Employment under the MGNREGA scheme to the marginal and small farmers, agricultural labourers, and rural artisans should be provided as per their needs. The wage rate under MGNREGA should be at par with the minimum rates of wages fixed by the Central and State Governments.
Interest-free loans should be given to all the categories of farmers except the large farmer category, agricultural labourers, and rural artisans, according to their needs. Apart from the government measures, farmers have to adopt cooperative farming.
According to a research study conducted by Professor Bina Aggarwal, there are more than 68,000 landless women cooperative farming societies in the state of Kerala.
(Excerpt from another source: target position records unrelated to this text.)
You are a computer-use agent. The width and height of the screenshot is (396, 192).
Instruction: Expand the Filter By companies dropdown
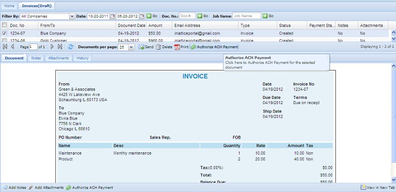click(72, 16)
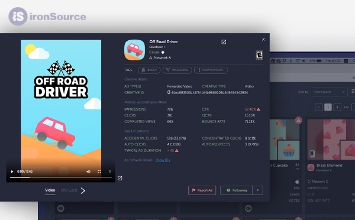This screenshot has height=220, width=355.
Task: Play the Off Road Driver video
Action: (x=12, y=172)
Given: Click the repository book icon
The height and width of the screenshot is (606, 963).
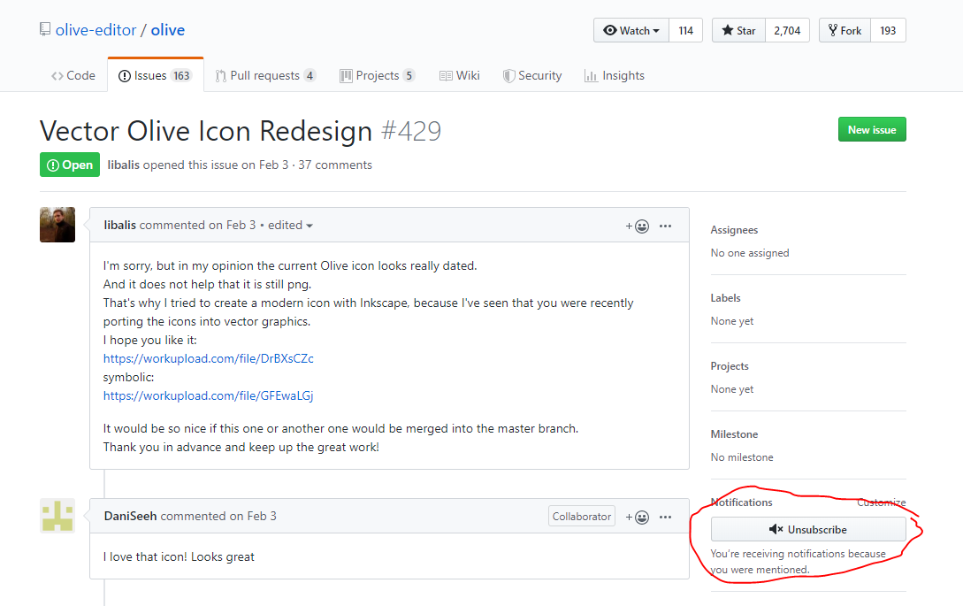Looking at the screenshot, I should (x=45, y=29).
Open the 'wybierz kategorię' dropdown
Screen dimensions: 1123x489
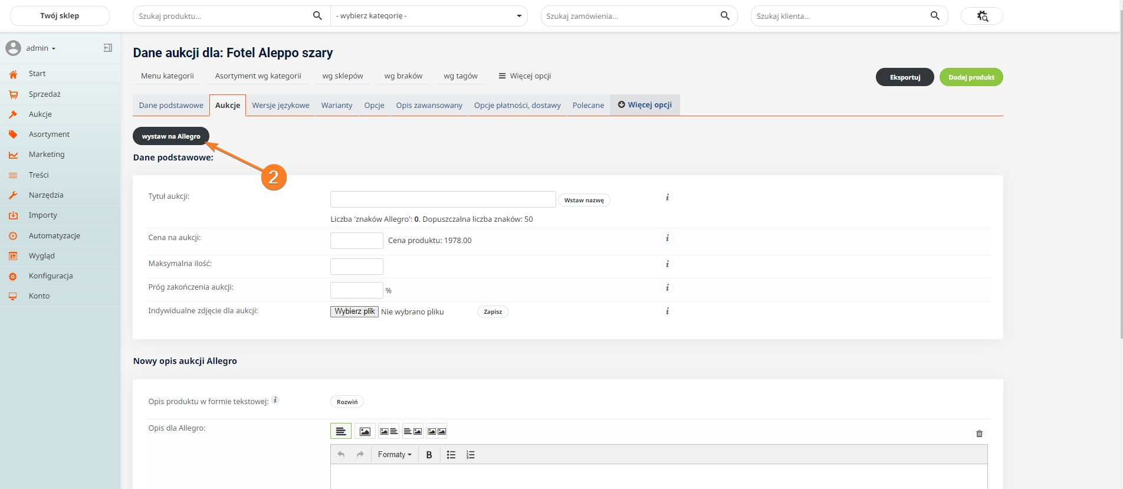point(428,16)
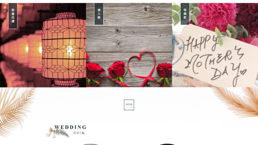Click the pink carnation flower
Viewport: 258px width, 145px height.
[x=217, y=15]
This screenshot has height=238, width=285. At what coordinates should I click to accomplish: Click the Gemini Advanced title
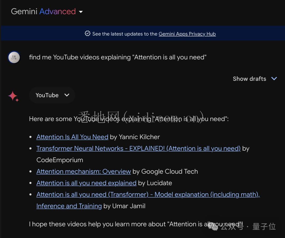pos(43,11)
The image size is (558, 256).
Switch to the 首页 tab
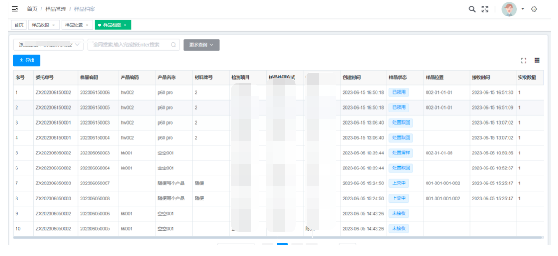pos(19,25)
These landless women do cooperative farming by leasing land on rent.
The agricultural production of these women is 1.9 times and the net economic profit is 5 times as compared to the ordinary farmers. Farmer, agricultural labourer, and rural artisan organisations should make a meaningful contribution in this regard by educating farmers, agricultural labourers, and rural artisans that suicide is not a solution to any problem, but causes misery for the rest of the family.
Human beings can live without cars, bunglows, aeroplanes, costly smartphones, and other luxury items but not food. The government and society should put every effort for the welfare of the different sections working day and night in the agricultural sector under tough conditions.
DR. GIAN SINGH is a former Professor, Department of Economics, Punjabi University, Patiala. Views expressed are the writer’s own.